Even though Carole DeSanti, Viking editor of Special Topics in Calamity Physics, deliberately chose not to include 27-year-old Marisha Pessl's author photo with the galleys, reviewers repeatedly revered her looks. Gawker even conducted its own internal debate about whether she had transcended "book hot" and was, indeed, "TV hot."
As a young woman anticipating the publication of my first book—Perfect Girls, Starving Daughters: The Frightening New Normalcy of Hating Your Body—which Free Press will publish next April, I watched the circus surrounding Pessl's looks with nervous interest. Suddenly it wasn't my words that I was most worried about, but my eyebrows. Should I get them waxed? I know I'm not "TV hot," but am I at least "book hot"?
Instead of answers, these questions were followed by a wave of feminist guilt—as if Gloria herself were standing over my shoulder shouting, "Get serious, girl! This is not what we fought so hard for." But let's face it: even Gloria didn't shy away from being looked at if it meant having her message heard, too. I think it would be far less feminist of me to refuse to play the game at all if playing the game a little means that I can reach people and pay my rent in the process.
The cruel irony, of course, is that in the process of working on this book—the central message of which is that young women need to stop obsessing about their looks and start changing the world—I have often been driven to self-scrutiny. It began with the selling of the proposal. A mentor gave me tiny gold "TV earrings"; I prefer big silver hoops. Another insisted I get an expensive haircut. I did, though I refused her offer to do my makeup before meetings. Mascara makes me feel like a Venus flytrap, not a savvy writer full of potential.
The lobbies and the conference rooms, and even my own little heartfelt shtick, began to blend together. But what was clear was that a publicity rep had been invited to every meeting with explicit instructions—to make sure I could sound both articulate and accessible—and implicit instructions—to "check out the goods." And by goods, of course, I'm not talking about my hefty metaphors or shapely sentences. Crudely put, no one wants to read a book about the overvaluation of beauty by an ugly girl. Just look at my predecessors: Naomi Wolf, author of the wildly successful The Beauty Myth, is herself a real beauty. Alex Kuczynski, author of the recently released Beauty Junkies, has the looks that some of her subjects are paying big money to get.
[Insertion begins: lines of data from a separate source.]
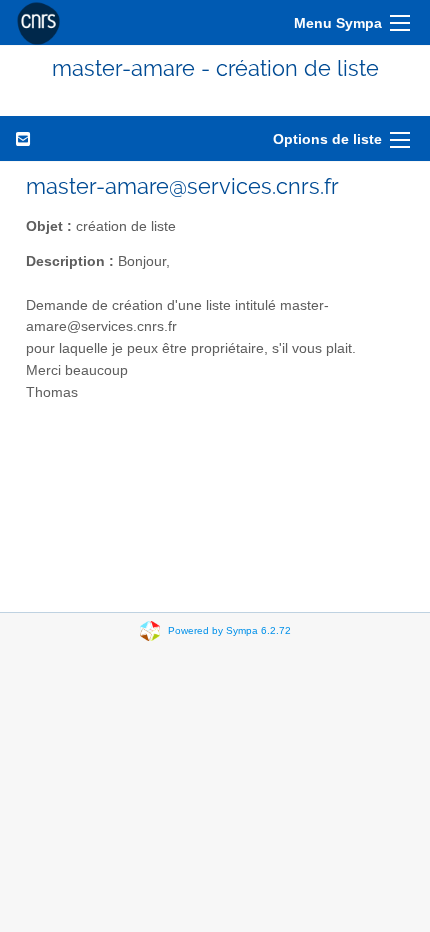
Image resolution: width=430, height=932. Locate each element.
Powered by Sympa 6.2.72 (229, 630)
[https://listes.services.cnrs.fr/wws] (38, 22)
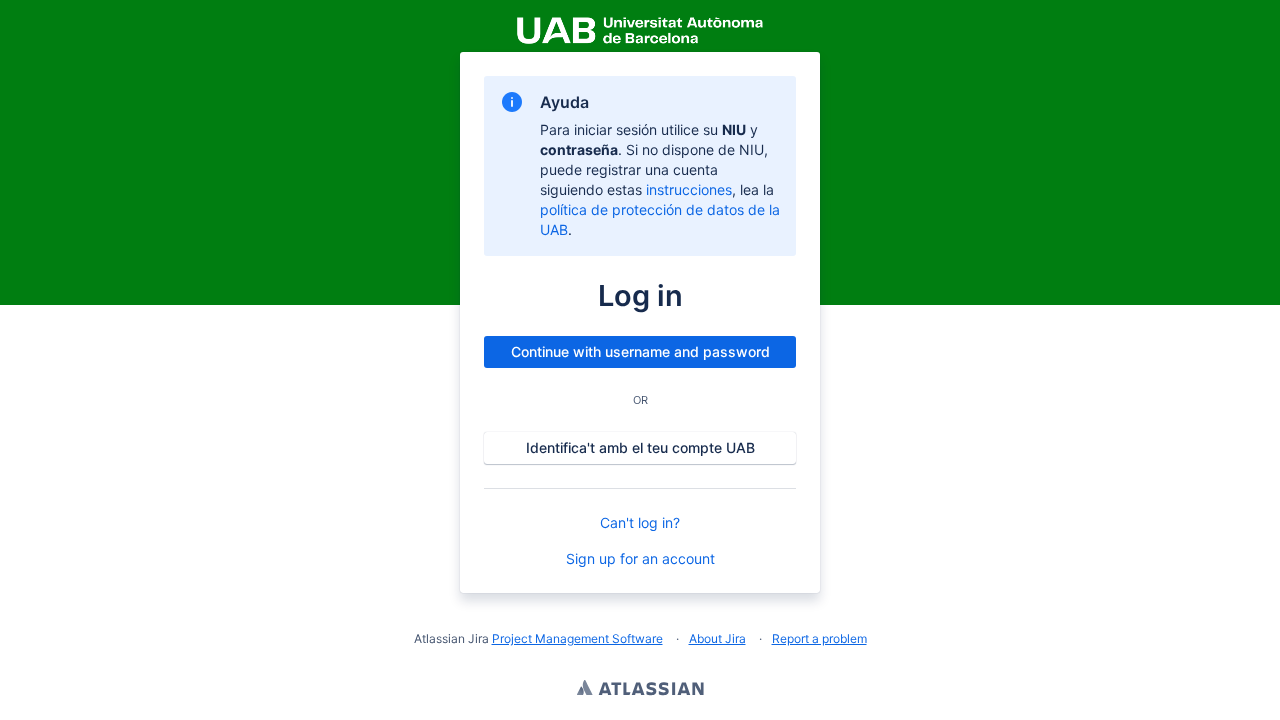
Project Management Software (577, 638)
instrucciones (689, 189)
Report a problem (819, 638)
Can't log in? (640, 522)
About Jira (717, 638)
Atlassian (640, 690)
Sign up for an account (640, 558)
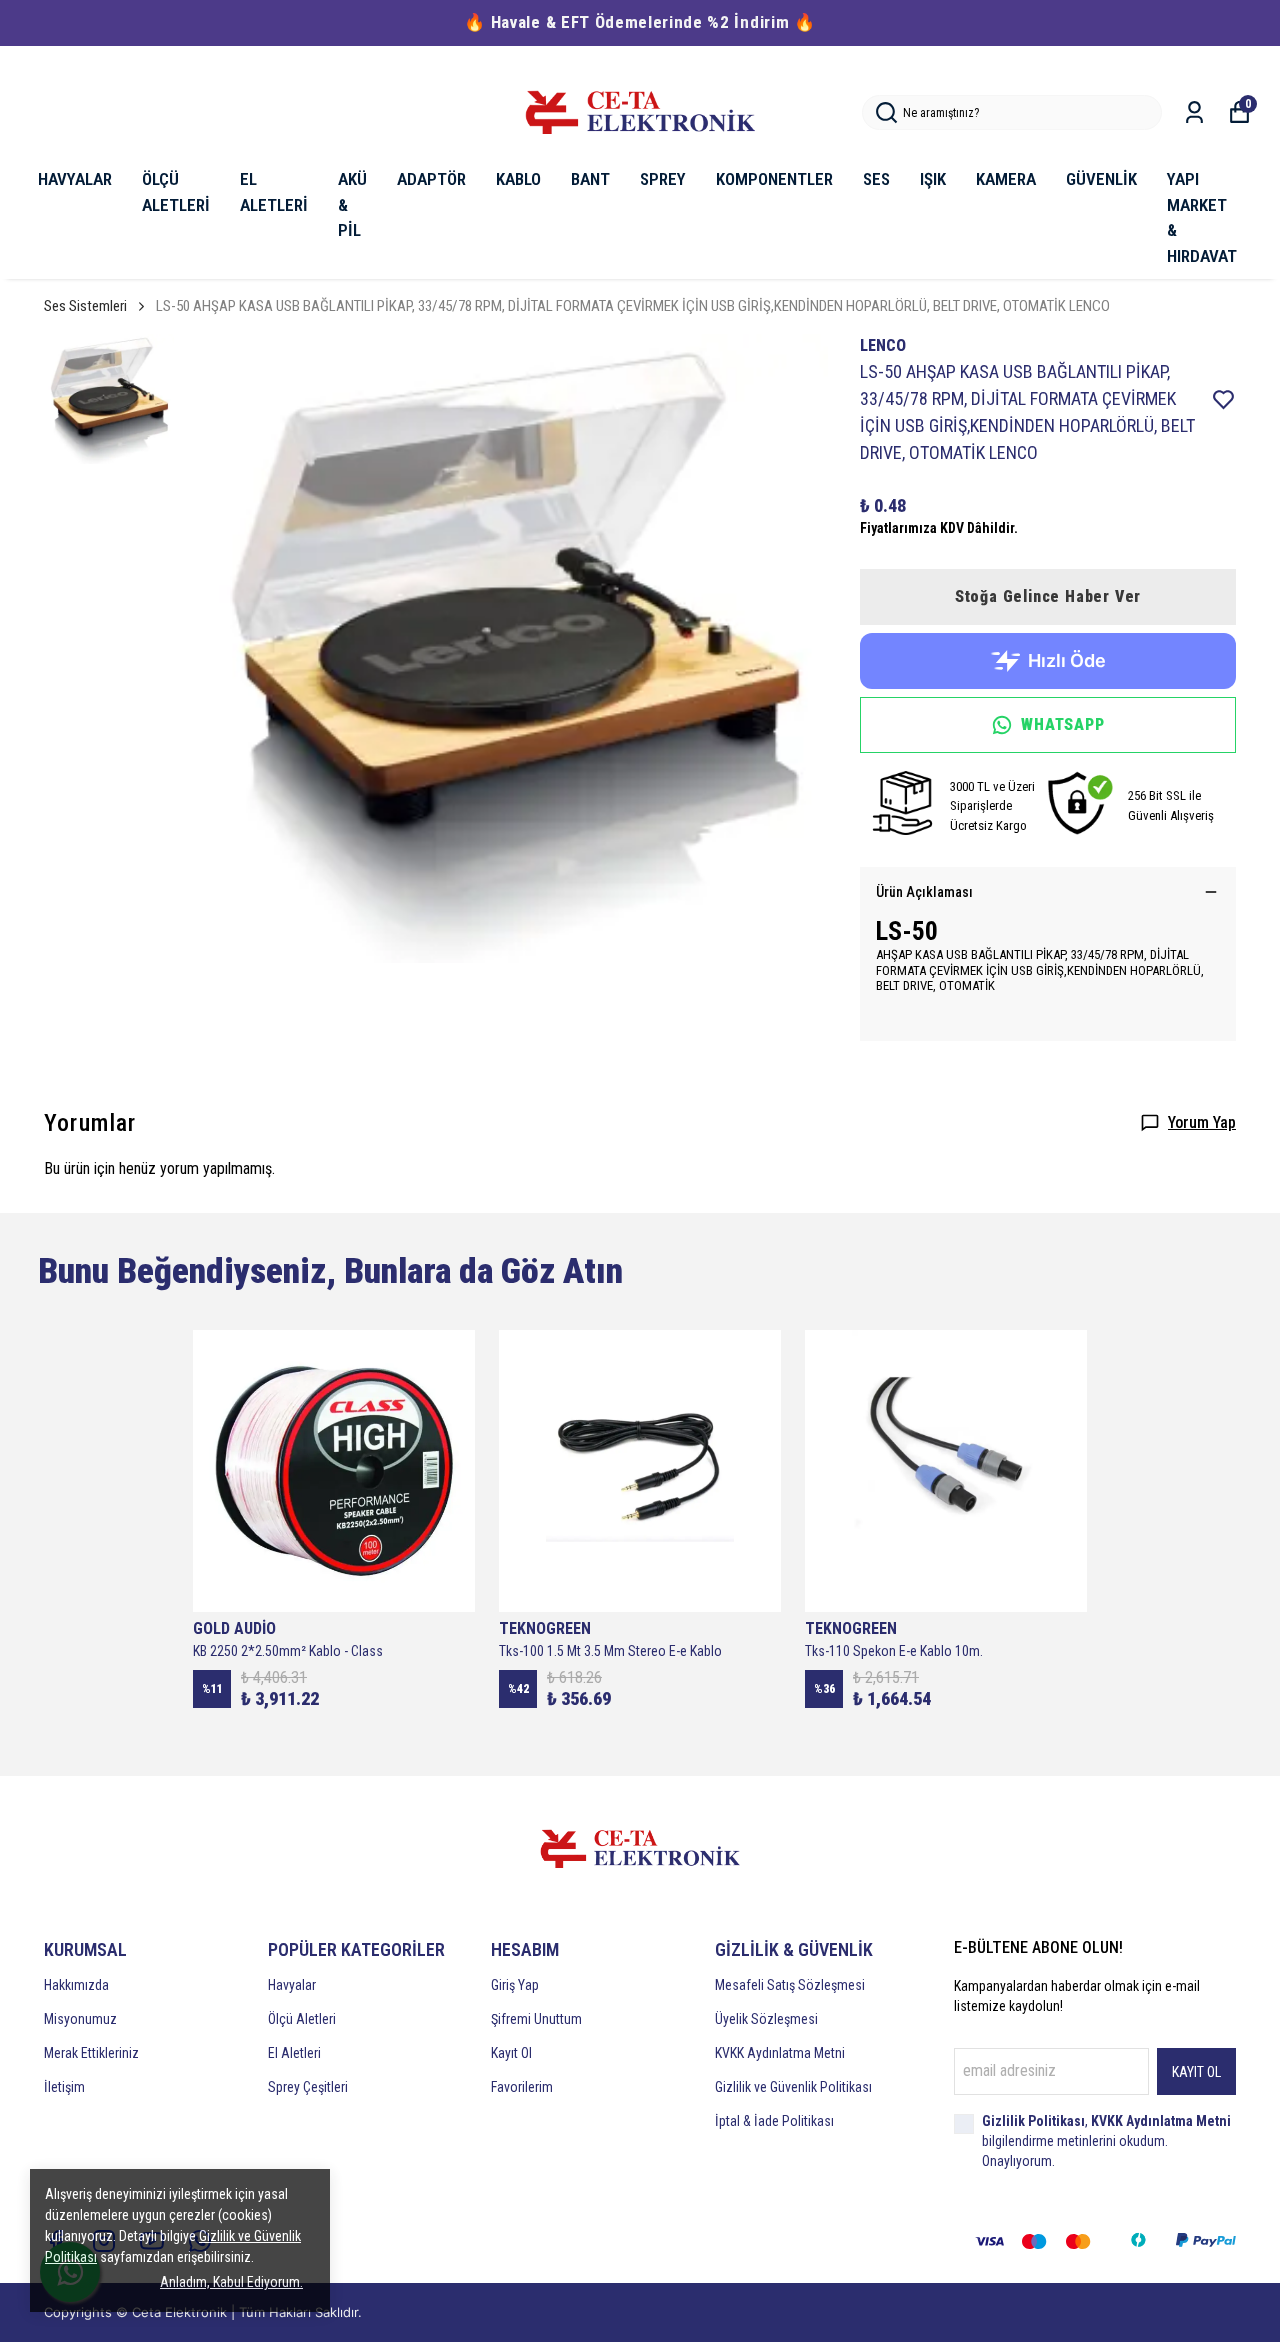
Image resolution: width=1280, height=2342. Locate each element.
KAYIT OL (1196, 2072)
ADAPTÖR (431, 179)
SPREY (663, 179)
Though I don't think of myself as on par with these easy-on-the-eyes writers, it appears I managed not to scare away the PR reps as a few houses bid on the book. Advance in hand, I researched, interviewed, wrote and revised, and have created what I believe is a worthwhile book. And now for the author photo, the publicity campaign, the book tour... the beauty pageant of the book world. Ugh.
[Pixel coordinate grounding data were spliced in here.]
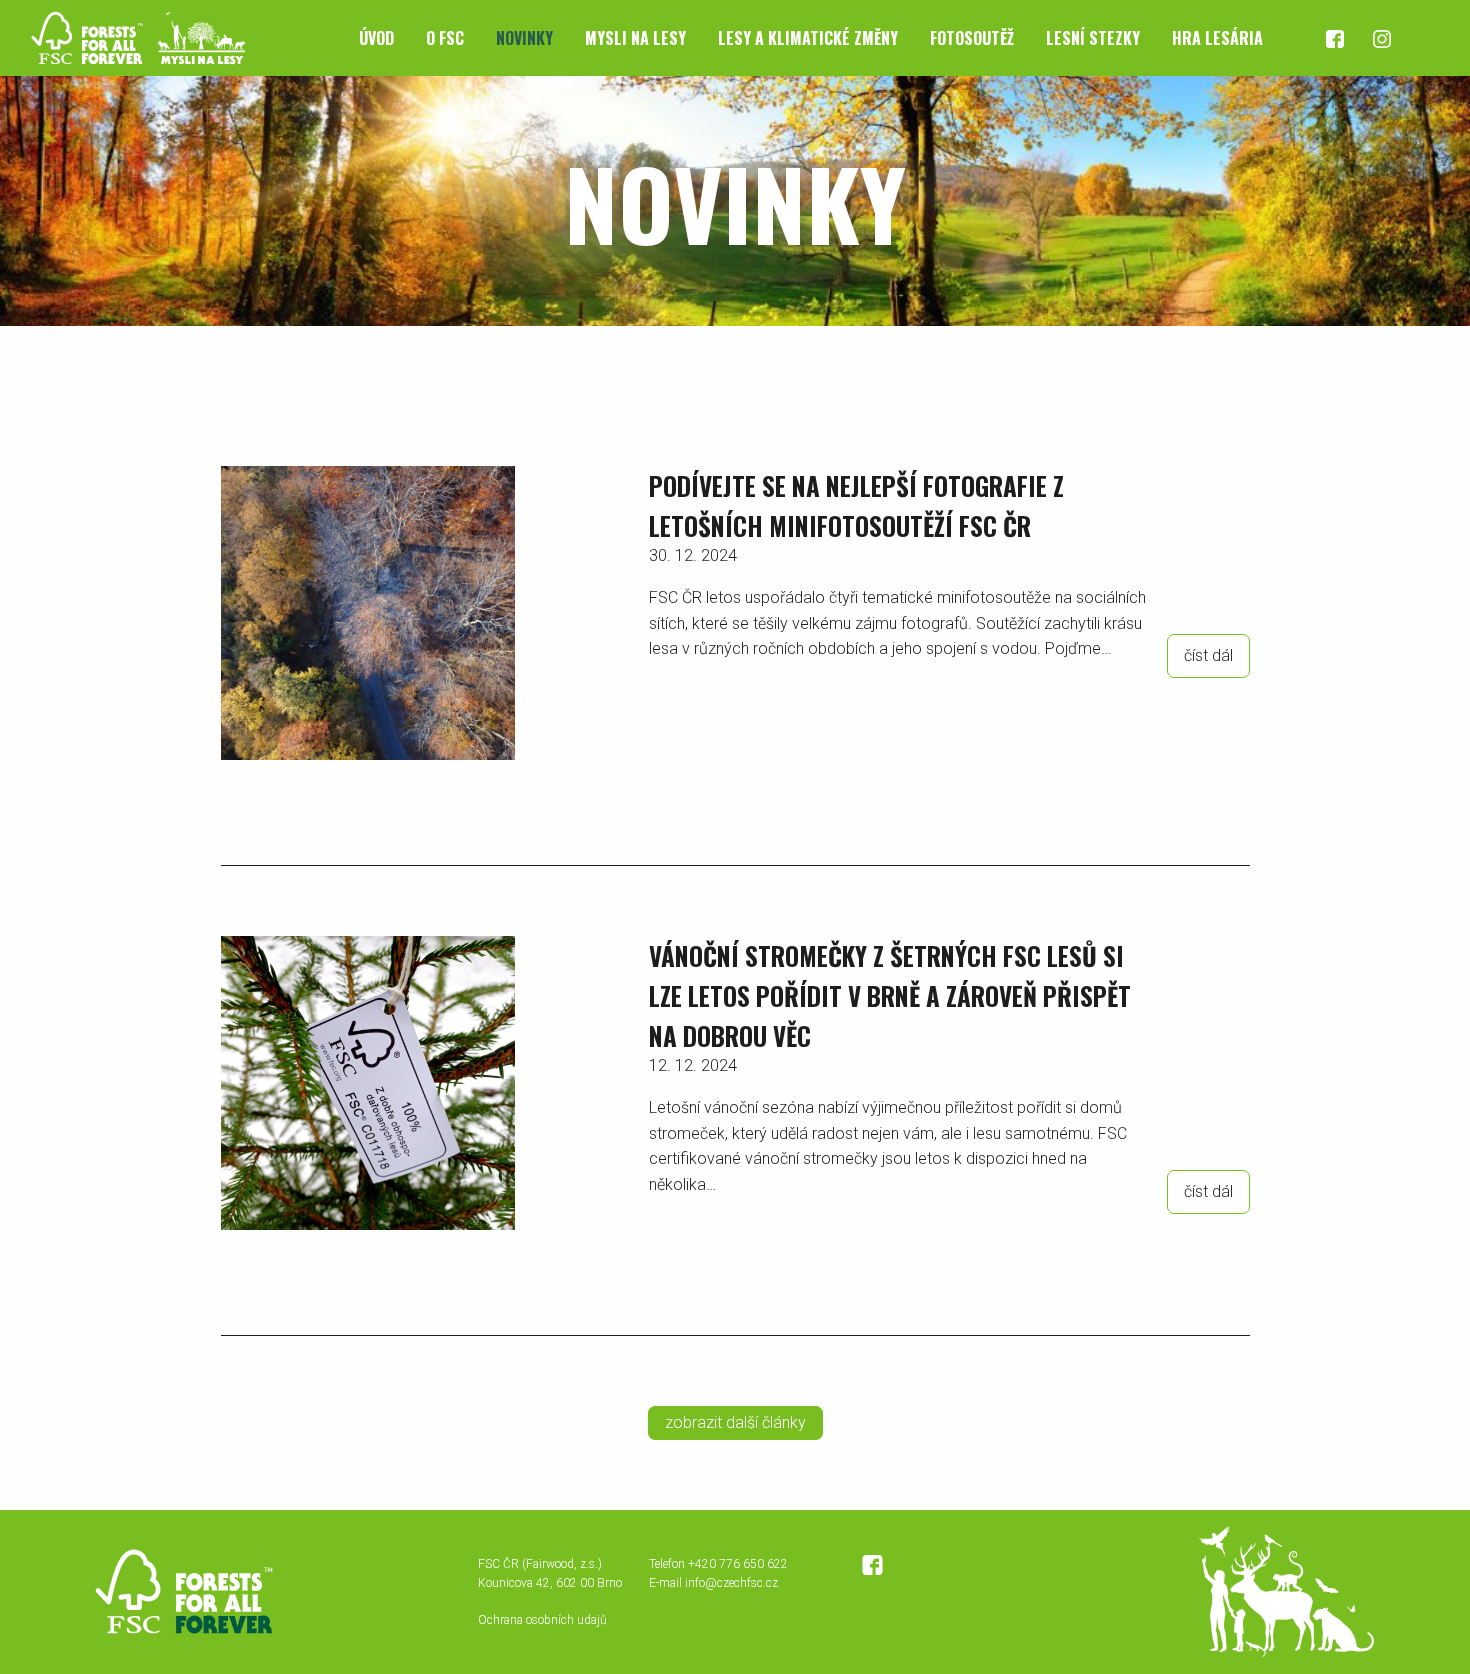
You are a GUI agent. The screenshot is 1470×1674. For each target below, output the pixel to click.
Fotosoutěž (972, 38)
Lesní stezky (1093, 38)
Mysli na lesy (635, 38)
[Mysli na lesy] (129, 36)
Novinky (524, 38)
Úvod (376, 38)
On the other hand, I'm willing to do what it takes to get my message out. I am not above buying an expensive suit if it means that even one teenage girl in Topeka, Kan., questions why she is spending more time thinking about her waist than the war in Iraq.
When I first came to this business, older, experienced authors warned me how disappointed writers are when they learn about the publishing industry. They said editors weren't even editors anymore; that the bottom line, not ideas, mattered most. I am happy to report that I've found they were wrong. I was a nobody, and there were a dozen of editors willing to hear me out. My editor is a meticulous, passionate woman who craves social change as acutely as I do and loves to edit the hell out of good ideas. My publicist is a thoughtful and funny lady who doesn't wear much makeup herself and doesn't seem to expect me to, either.
Turns out that the disappointing thing about publishing is that it is part of the rest of the world, where a woman's looks are still treated with the serious scrutiny that should be reserved for her words.